Find out early about the dosage and duration of the dose and consider possible delivery times. Aids such as a Thundershirt (a kind of T-shirt for the dog, which is attached to the body with Velcro fasteners) or the RelaxoDog should be tried in advance and linked positively.

Tip 10: Provision for the next year
Since sensitivity to noise is not a problem that can be solved in a day, behavioral therapy measures make sense for very scared dogs. These include relaxation techniques, berth training, counter conditioning and much more. So don’t be afraid to ask a dog trainer or a veterinarian who specializes in behavior therapy.

Tip 11: Escape the fireworks
If the measures do not work, there is the possibility to escape the fireworks in certain cities. There are cities with a ban on fireworks, mainly places with half-timbered houses or thatched roofs or in nature reserves.

Here it is advisable to book the holiday early, as the places for dog owners are generally very popular. Other dog owners drive their car on the highway or a remote rest area to give your dog some rest before the fireworks.

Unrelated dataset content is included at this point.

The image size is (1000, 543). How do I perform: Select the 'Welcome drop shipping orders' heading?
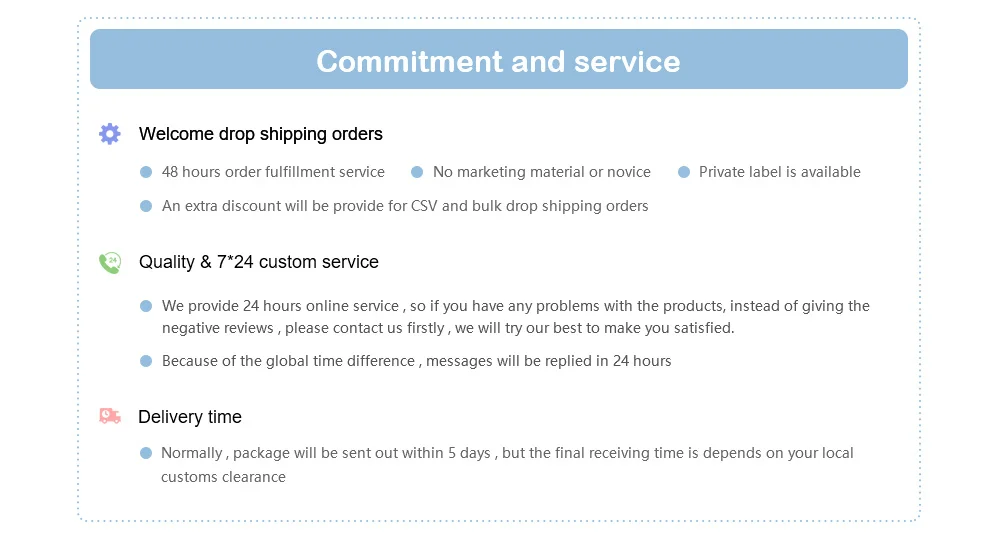pos(260,134)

Tip 12: Have the dog’s health checked
If your dog reacts very suddenly or unusually violently to noises, you should definitely introduce him to a veterinarian. Various diseases, tooth and stomach pain, an underactive thyroid or pain in the musculoskeletal system can make dogs react more strongly.

Medications, pheromones & dietary supplements for New Year’s Eve

At this point we want to name a few medicines and dietary supplements that are repeatedly discussed for use on New Year’s Eve. We cannot give a special recommendation at this point, since every dog ​​reacts differently to the preparations and the testimonials are also very variable. It is best to speak to your veterinarian and get advice from your practice.

  • CBD (cannabidiol) oils
  • Complementary feed with milk proteins such as in Zylkene®
  • Bach flower blends or Rescue® drops for dogs
  • calming pheromones such as in ADAPTIL® in the form of tablets, collar, spray or as an atomizer
  • Complementary feed with the amino acid L-theanine or L-thryptophane such as Relaxan® or Relaxan® forte
  • Veterinary medicinal product Sileo®-Gel (active ingredient: dexmedetomidine hydrochloride)

It is important not to give the dog any sedatives with the active ingredient acepromazine. The active substances do not restrict the dogs’ perception of noise, so the dogs are no less afraid than usual, they are only physically incapable of recognizable reactions.

Other tools for New Years Eve

  • Mutt Muffs
  • Thundershirt
  • RelaxoDog

The Mutt Muffs are hearing protection for dogs. Good quality and an optimal fit should be ensured here. As with the Thundershirt (a kind of t-shirt for the dog that is supposed to relax by applying pressure to the body), wearing must be practiced beforehand. The RelaxoDog, a sound module designed to relax with high-frequency sound waves, is also used in relaxed situations in advance.

Training measures

  • Desensitization with sound CDs
  • counter conditioning
  • relaxation signal

Summary and conclusion: New Year’s Eve with a dog

Unfortunately, there is no panacea for our dogs’ New Year’s stress. A lot also depends on the management of the dog owner and a positive training. There are numerous medications and nutritional supplements on the market that are designed to alleviate stress. Here you should seek advice from your veterinarian or a specialized behavioral trainer at an early stage.